A class at the University of Maryland gives students credit to temporarily eliminate sugar from their diet and to take on other so-called food challenges, such as skipping a meal or eating only fast food, in a course that aims to teach students the “consequences” of food choices.
Animal and avian sciences lecturer Charlie Apter’s “Eating with Eyes Wide Open,” which debuted last fall and will be offered again this spring, teaches students about what Apter refers to as informed eating, he said in an email to The College Fix.
The syllabus calls on students to study current food production and consumption methods, with Apter posing the trendy question: “Are these sustainable?”
With everything in life, he argues, there are trade-offs. With that, each week students trade off challenges, some mandatory and some optional.
Fasting a meal, no sugar days and no protein days are mandatory for all students. For these required challenges, Apter gives a guideline for students to follow.
For example, on the sugar fast, he asks students to avoid any and all sweeteners or sugar ingredients that can be found in food (cane juice, table sugar, fructose, high fructose corn syrup, brown sugar, stevia, honey, agave nectar, etc.) He also makes it clear that students aren’t necessarily banned from carbohydrates. However, a lot of bread contains some type of sweetener.
Apter said there are a number of optional challenges students can take, too.
For example, one challenge is designed to examine unhealthy eating habits and the side effects of consuming strictly fast food. In that daylong challenge, students can only eat fast food. Clips from documentaries “Supersize Me” and “Fastfood Nation” are used as a backdrop for the challenge, Apter explains in the course syllabus.
Students can also participate in a week where they are allowed to only consume meals they make from scratch, or a day where all food must be foraged from natural areas, Apter says, adding this option is for the hard-core outdoorsy types in the class.
Students must journal their experiences, and through lectures and these food challenges, Apter says at the end of the course students are no longer “passive food consumers.” They’ll also have a basic understanding of the politics and economics surrounding food sustainability, he said.
The class requires an open mind.

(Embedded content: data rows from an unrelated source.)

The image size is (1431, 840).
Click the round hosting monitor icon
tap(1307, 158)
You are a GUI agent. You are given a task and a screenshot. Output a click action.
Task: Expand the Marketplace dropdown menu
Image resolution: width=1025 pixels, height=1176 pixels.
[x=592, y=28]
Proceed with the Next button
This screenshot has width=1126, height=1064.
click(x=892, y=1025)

Apter warns in his syllabus that students will be exposed to potential controversial topics, and everybody should approach each opinion and subject with respect.
Apter publicly admits he is an environmentalist and an advocate for the clean-eating, locally grown, sustainable food movement. The syllabus states a major objective of the course is for students to consider the environmental consequences of industrialized food.
His class explores “topics like the environmental and health consequences of the way we eat, including greenhouse gas emissions and widespread obesity, as well as how the processed-food industry manipulates its fatty, sugary and salty products to encourage people to eat them,” the university states online.
“Food isn’t just something you take off the shelf at the supermarket,” Apter states on the university website. “I want them to see eating as part of a larger system, not something completely isolated.”
College Fix contributor Kara Mason is a student at Colorado State University Pueblo.